It had been far too long since I’d caught up with two of my favourite work chums: Angie and Graham.
You’ll note I’ve named them, because they were not averse to appearing on my blog.
In fact, in a vanity stricken bout of insanity, I thought they must have been thinking – “If we appear in one of her first posts on her silly little blog, she’s going to have to keep us in her entourage when she’s super famous.”
Stop laughing. I shan’t have you sh*t on my dreams.
Anyway, in my view, our over-due rendezvous (pronounced: ren-dez-e-vus) seemed like a most excellent excuse for ice cream.
I had high hopes for an afternoon that looked a little like this:
We set our sights high and aimed to hit three ice-creameries.
We started at Geláre.
It was great. The waffles were tasty. The service was good. Zero complaints.
Now, that I’m home though, I’ve thought to myself, “you know who would have complaints…”
“…people on the internet.”
A particularly gallant, anonymous individual chose to say this:
Mate. Come on. What happened to you that you’re not happy with the experience of leaving your house to get cold sugar? Did one of the staff members kick you in the shins?
Yelp, of course, was a gold-mine of mixed emotion:
Disappointment, disappointment, and life goals that shoot for the moon.
We kicked on to Nitrogenie.
Nitrogenie’s great. Cute shop. High novelty factor. Pleasant flavours. Who’s to whine?
Oh, and this kid:
Don’t get me wrong, I don’t mean to go into Trey Parker / Matt Stone territory and pan Yelp.

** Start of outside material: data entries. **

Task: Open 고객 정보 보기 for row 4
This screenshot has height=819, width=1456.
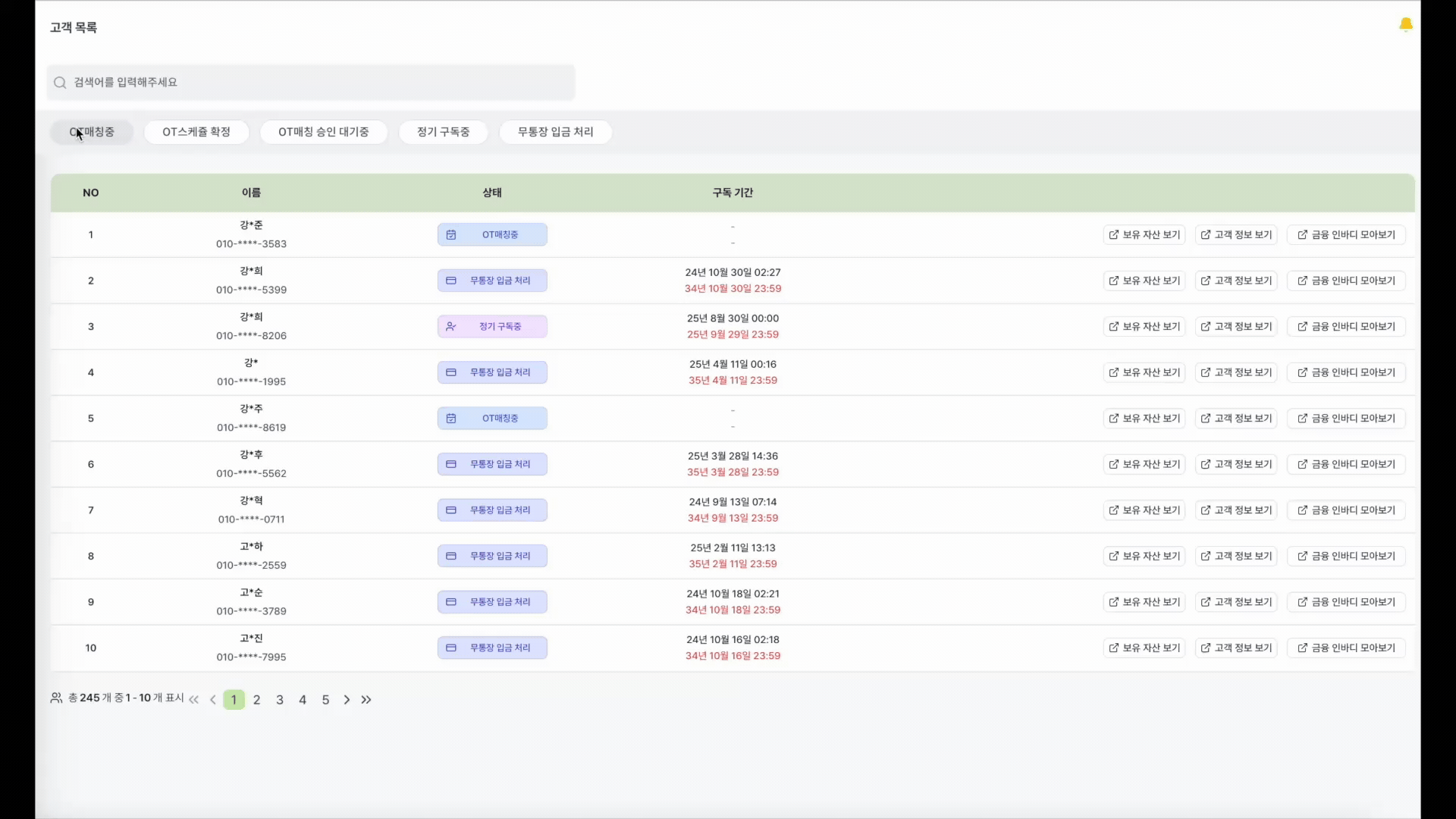Action: pyautogui.click(x=1235, y=372)
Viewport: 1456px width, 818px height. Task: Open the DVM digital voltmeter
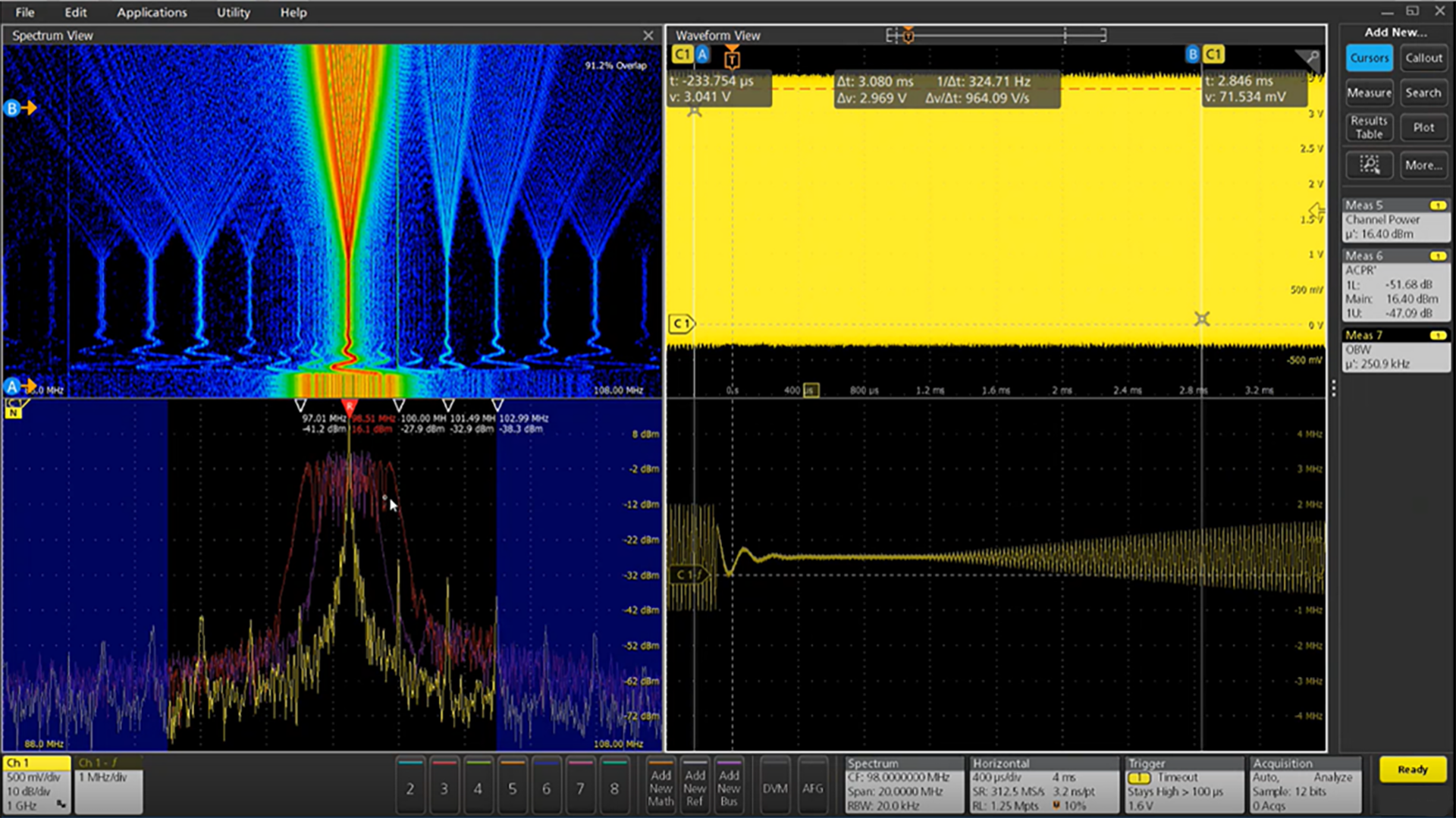[774, 788]
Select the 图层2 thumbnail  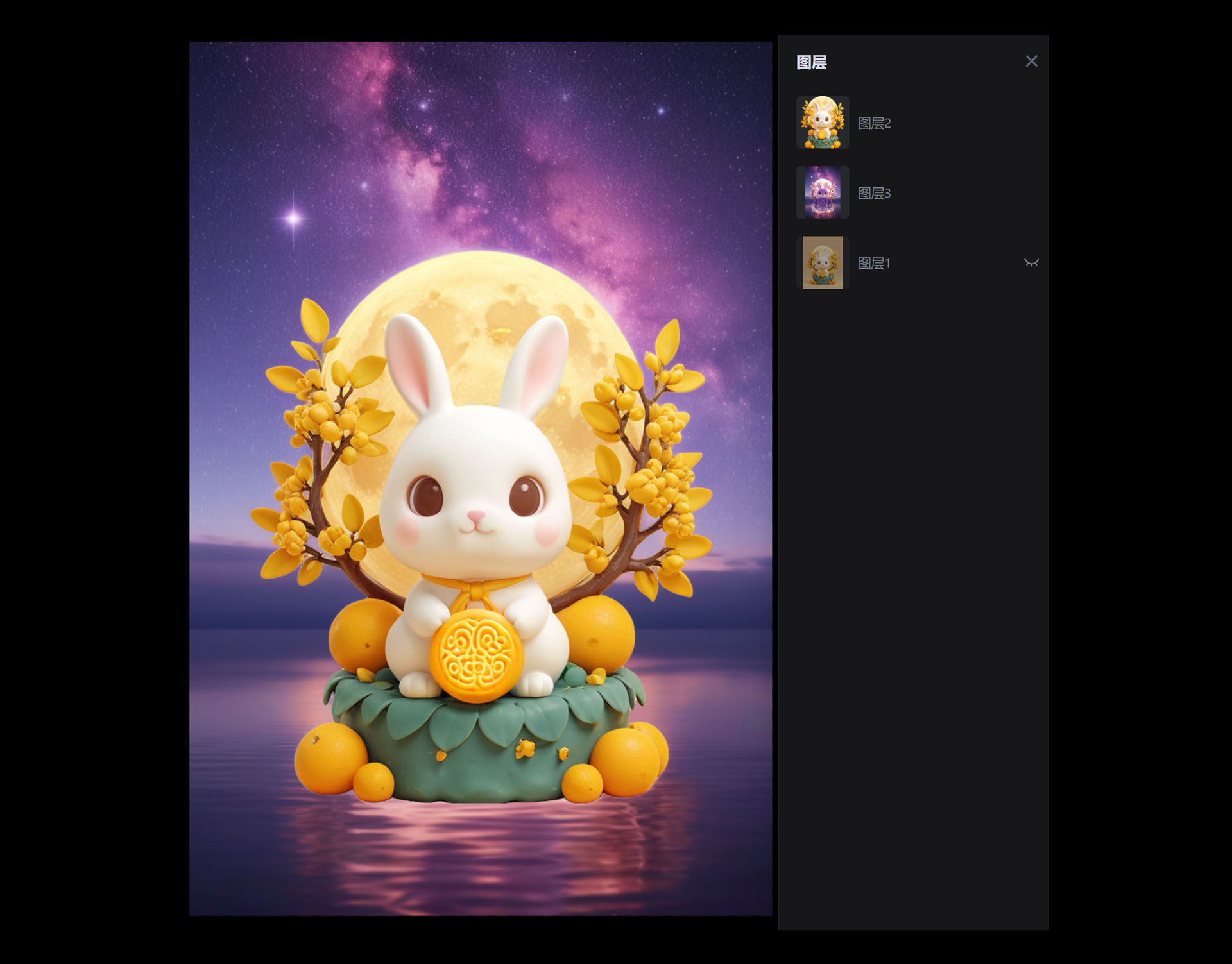pos(823,123)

I mean, I’ve been inclined to review my local supermarket.
While enjoying our Nitrogenie delights, one Angie informed me that the spread of Cold Rock was in part her responsibility. I’ve done some cursory research and the timelines and locations check out.

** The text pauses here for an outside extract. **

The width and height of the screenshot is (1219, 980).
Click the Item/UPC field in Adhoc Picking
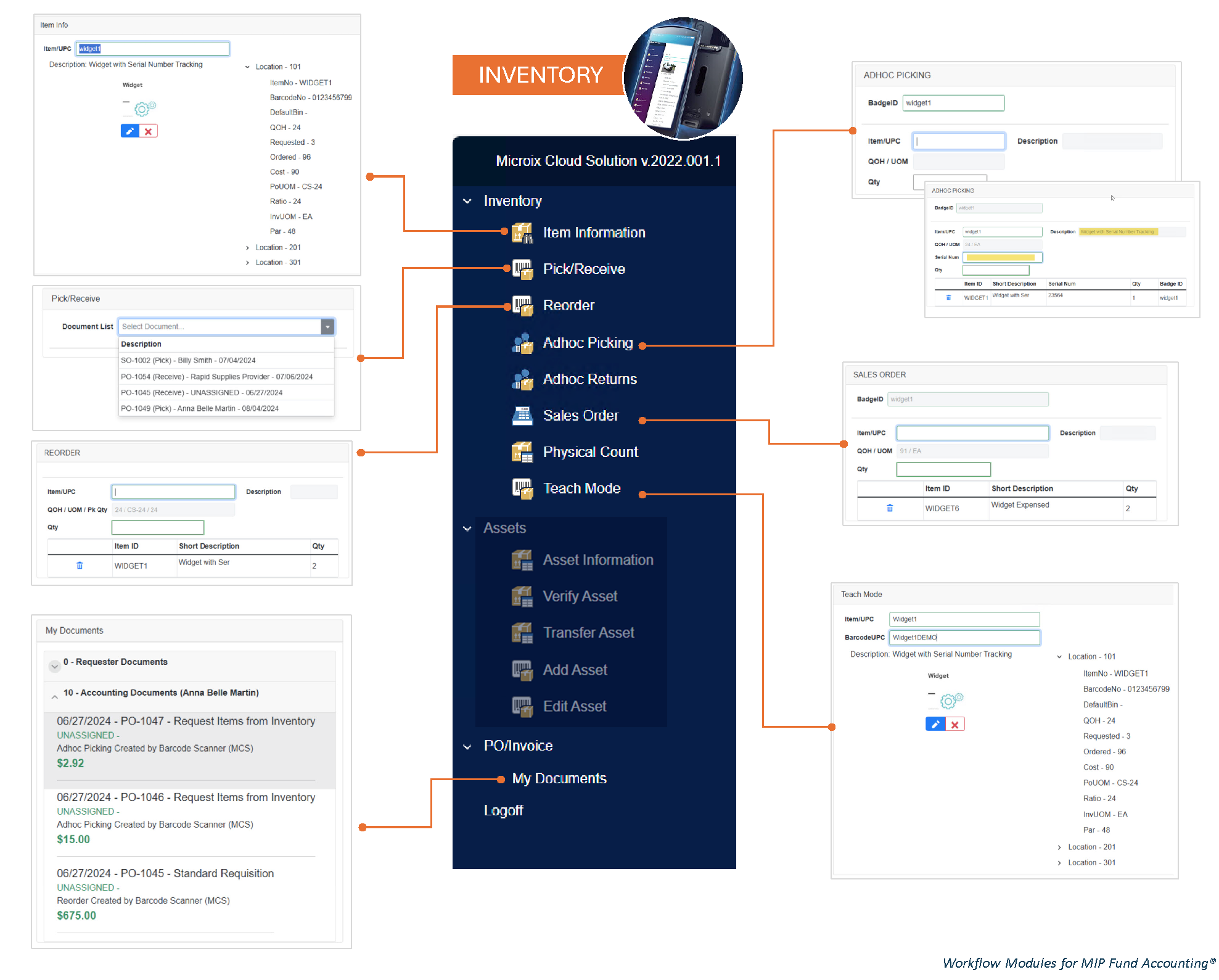pos(958,141)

That being said – I’m not above finding the original owners (Selwynn and Valerie Barr) and attempting to corroborate her evidence. I’m a very strange human being and I don’t do much to fill my spare time…
The afternoon wore on and we eventually passed on the option of a third ice-creamery. We opted instead for beer and pizza at Greystone’s.

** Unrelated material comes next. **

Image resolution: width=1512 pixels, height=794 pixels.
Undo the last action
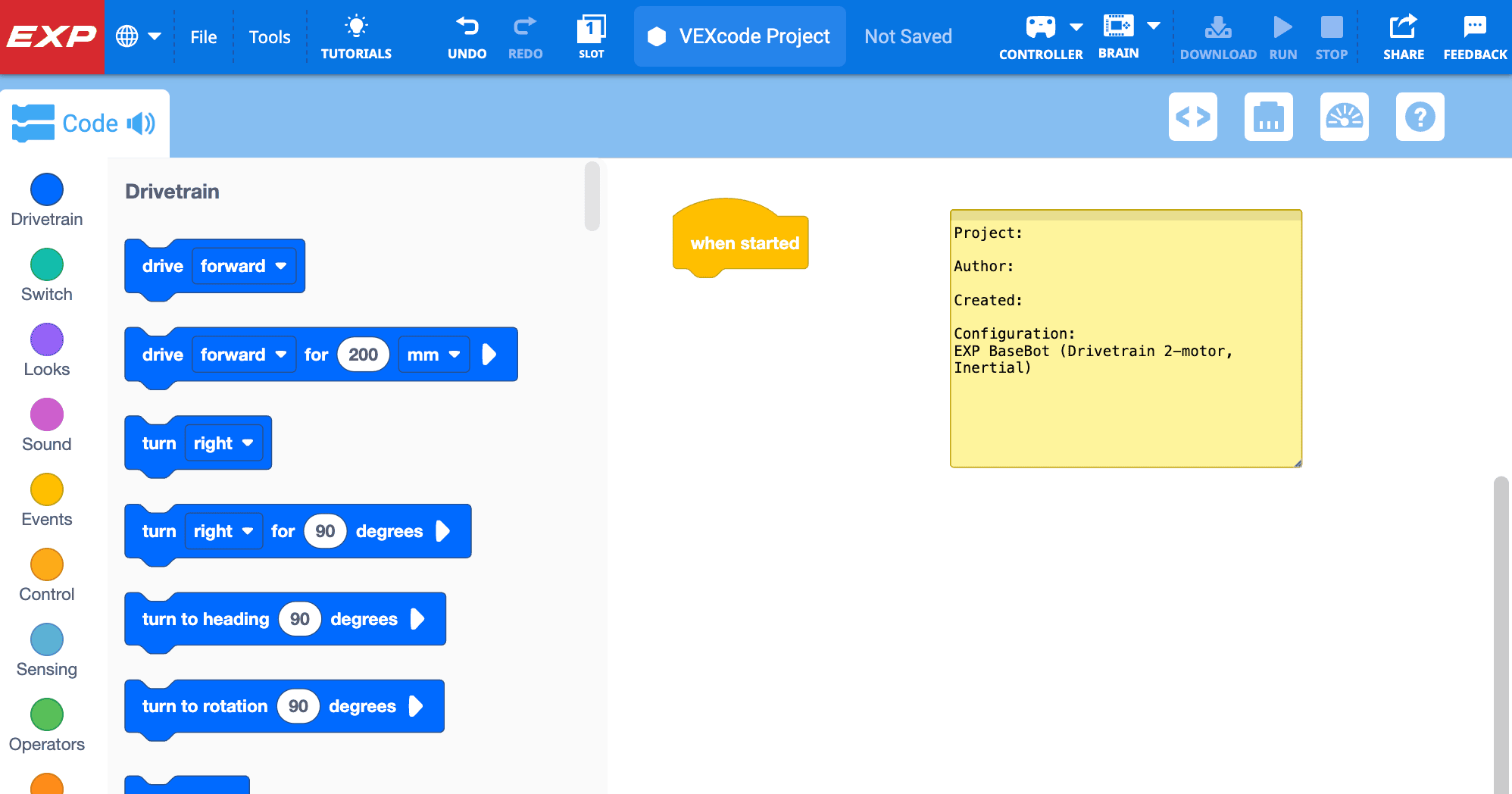[467, 36]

We chatted and reminisced and everything was pleasant. We talked about Hyperbole and a Half, as well as our collective tendency to pronounce the word hyperbole thusly: “high-per-bowl.” We talked about Star Wars and Firefly.
Also, Graham claimed that there was a time before chicken was “mainstream” – this, of course, deteriorated into making note of a time before a whole range of things were mainstream…including flat breads.
Anywho, it all made for a charming day out, and the parties involved should be applauded for their general wonderfulness.